Further around the site, the Dorothy Gardiner clinic acts as a facility for acute admissions, but it is the Shimna building that provides the most stark evidence of the grim realities of mental illness. It acts as a residence for longer stay patients and is staffed by people highly specialized in dealing with instances of chronic illness and delusional behavior. A sense of catatonia permeates the building as we pass through day rooms full of disturbed-looking people suspicious of our presence, who occasionally engage us in bizarre conversation. As Communications Manager, Brian also has to deal with all manner of official complaints from such patients, including wrongful detainment. One such letter he tells me of which landed on his desk was from a patient who felt he wasn’t receiving the right form of treatment and was being held in the institution when he should have been let out to pursue his ‘career’.
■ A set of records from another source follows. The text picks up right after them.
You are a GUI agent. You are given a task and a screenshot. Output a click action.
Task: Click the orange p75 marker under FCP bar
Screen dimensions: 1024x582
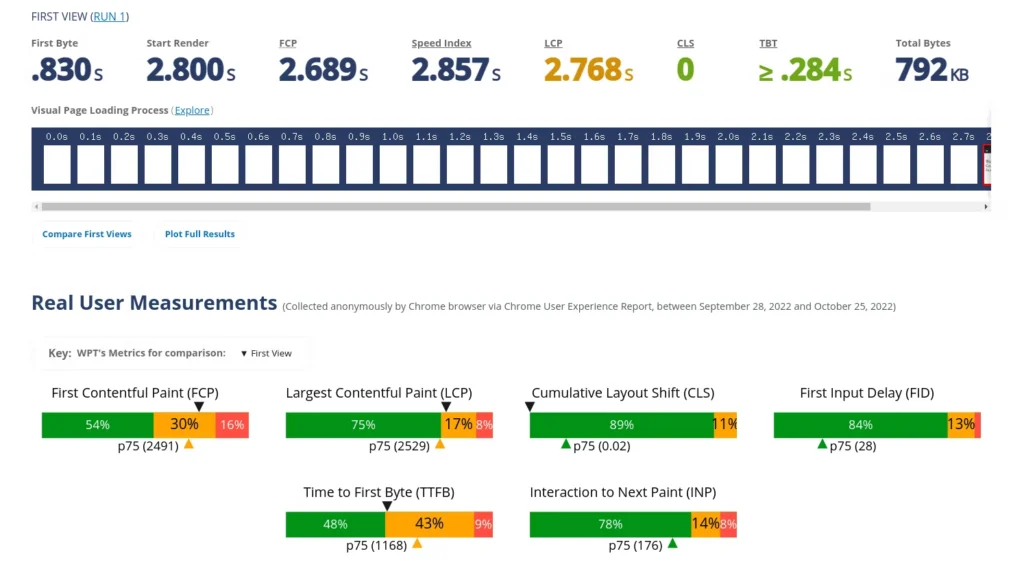189,444

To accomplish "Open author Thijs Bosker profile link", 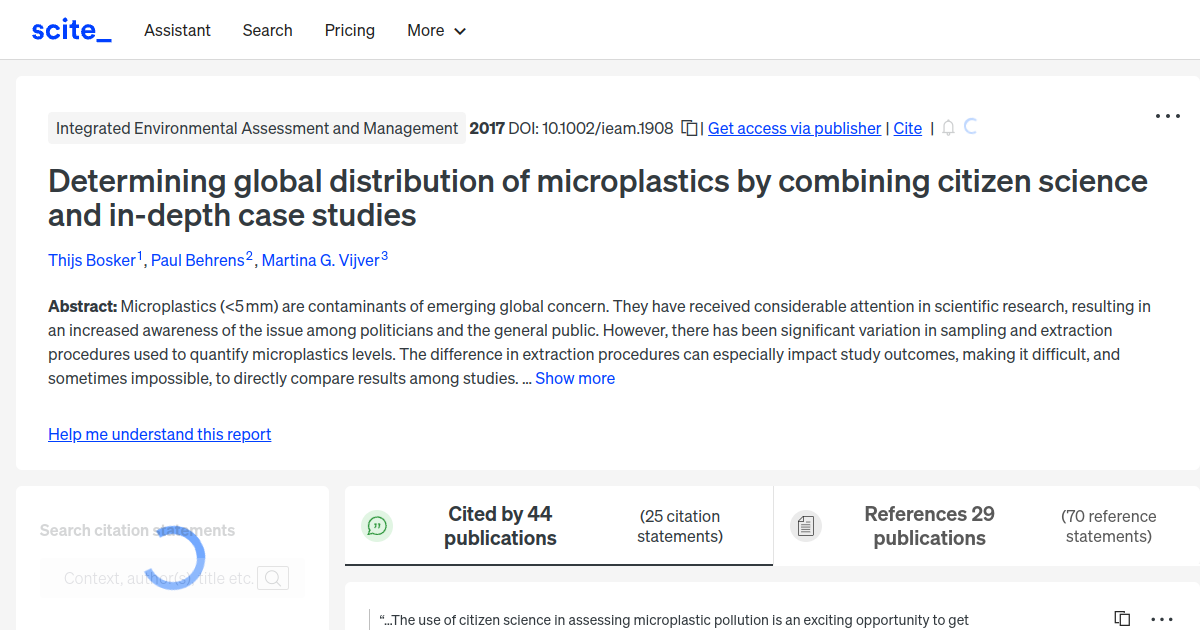I will pos(93,260).
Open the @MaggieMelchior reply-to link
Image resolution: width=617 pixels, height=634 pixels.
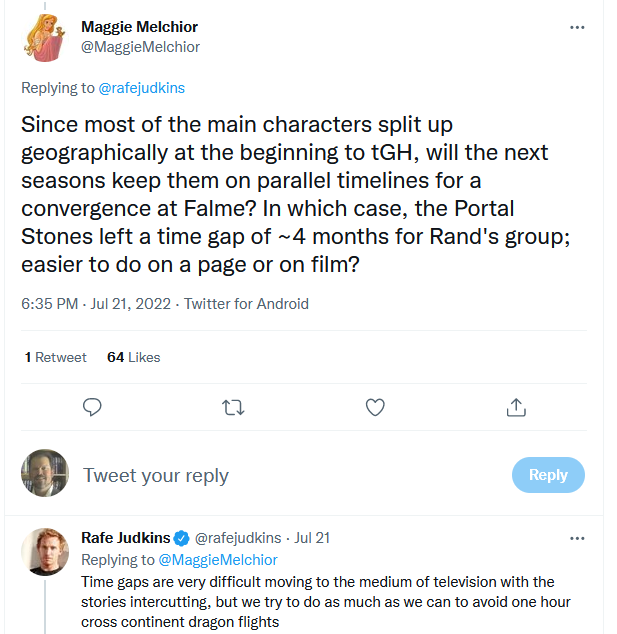(x=218, y=560)
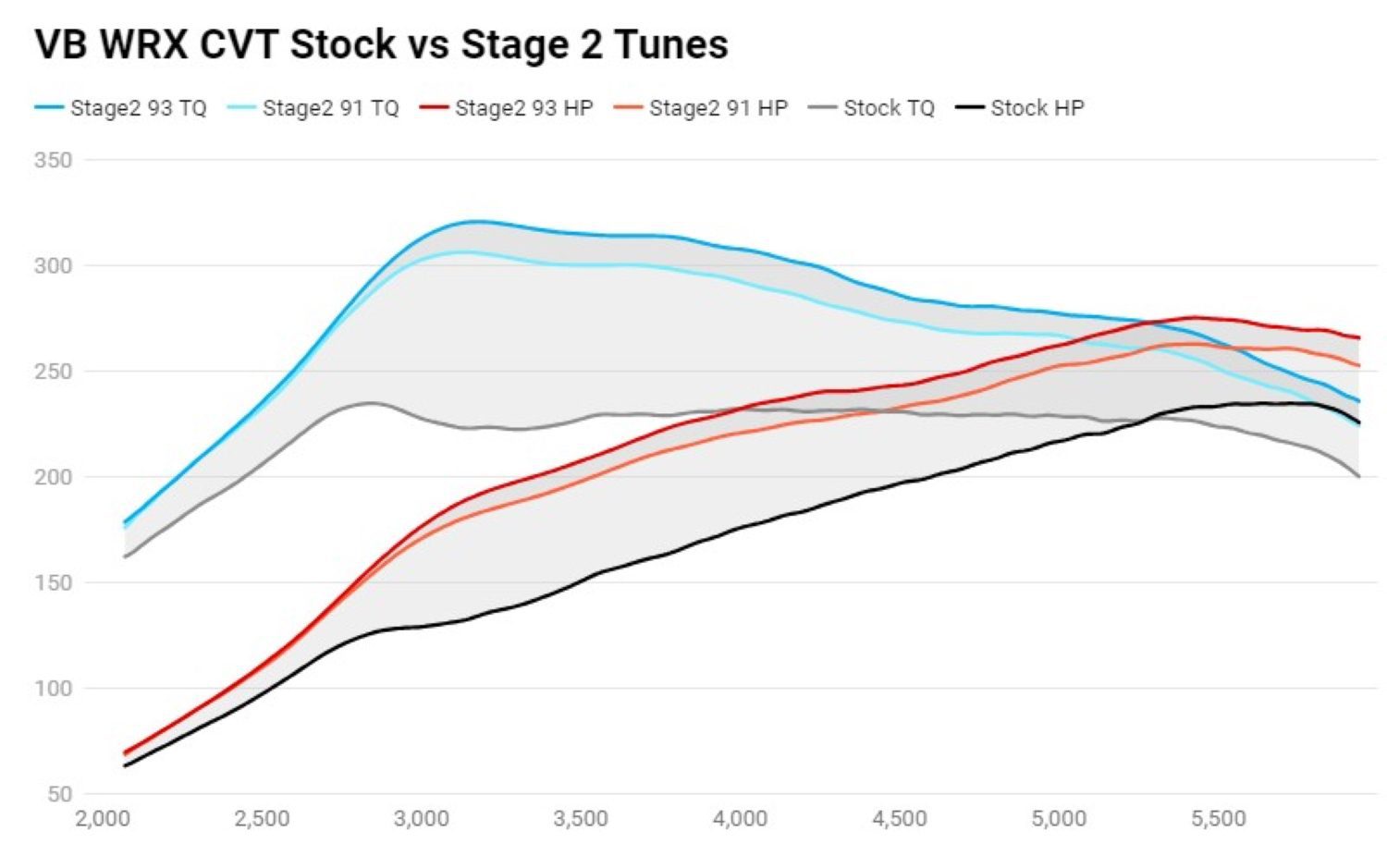Click the chart title text
The width and height of the screenshot is (1387, 868).
381,44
‘He had copied the letter to his local MP, who was a prominent Ulster Unionist politician and high-ranking member of the Orange Order. The MP in question is a very good friend of ours, so he phoned us up to satisfy himself that this guy was being treated appropriately. So, we invited him up and sat round a table with him and the patient, who relayed his concerns. When he’d finished, his MP said ‘Can we just go over the bit about your career being impeded again? I understand that if you feel you aren’t getting the right medication and treatment you mightn’t be able to work and so on, so exactly what is it that you do?’. To which the guy replied ‘I’m the Pope!”. At which point the meeting was presumably adjourned. However, while this may provide an anecdotal aside, to witness an environment such as Shimna where people do suffer from severe problems and delusions is unsettling and also tragically sad.
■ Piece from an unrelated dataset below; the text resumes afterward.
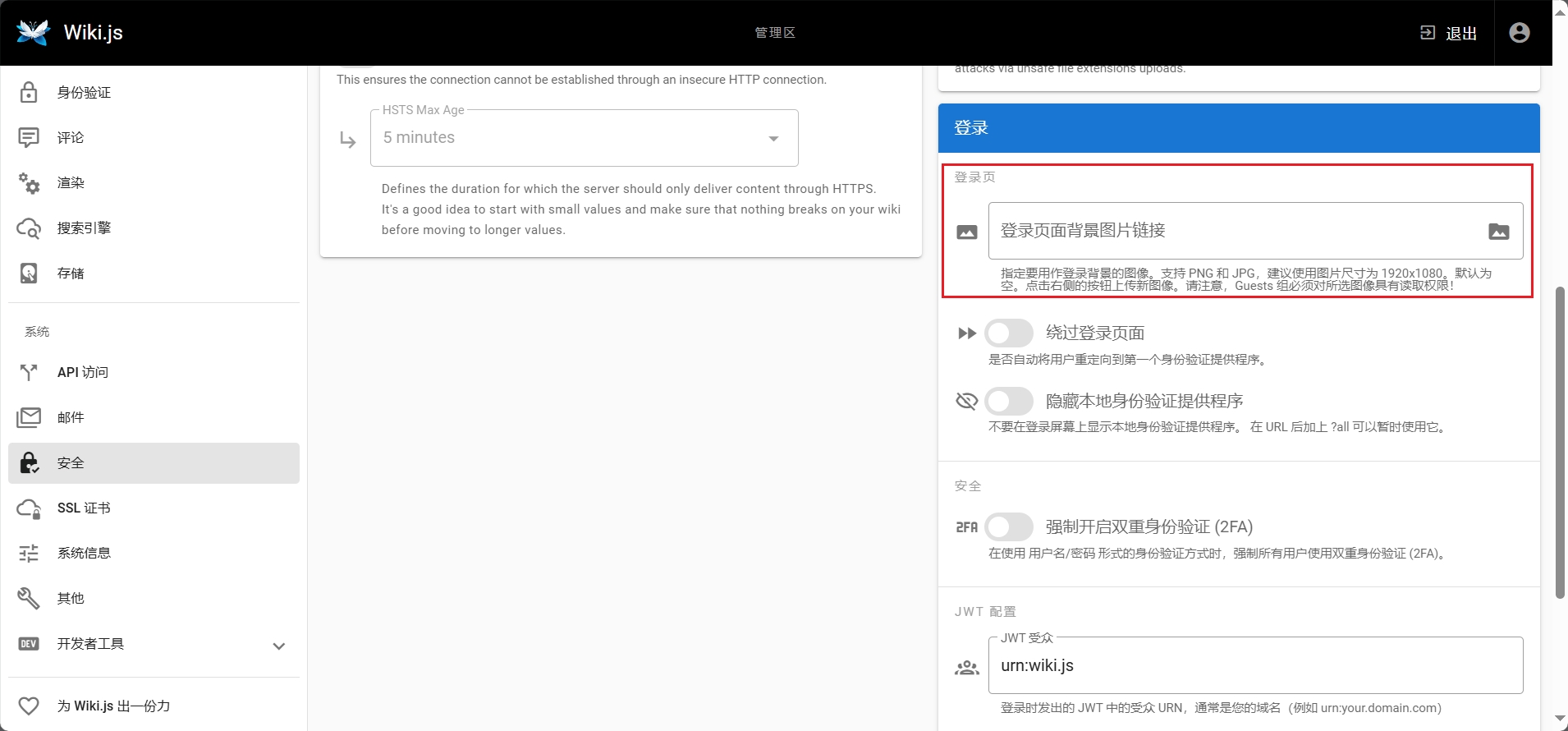
Task: Open the 身份验证 menu item
Action: (x=84, y=93)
Indeed, the official figures which show that 1 in 4 people in Northern Ireland suffer from some form of mental health problem each year indicate something of the fragility of the human psyche. And while structures of health and social welfare have tended to be hierarchical, bureaucratic, and detached from local communities, there seems to be a concerted effort at Knockbracken to engage with the issues on a very human level. While it still suffers from a lack of funding and certain stigmas which remain, mental health treatment appears to have evolved considerably in the past 10-15 years. Purdysburn, included for years in the Belfast vocabulary in the context of ‘Yer doin’ my head in, I’m away to Purdysburn’, is slowly shedding its negative image and becoming increasingly referred to as Knockbracken, something which Brian McDermott sees as a victory in itself.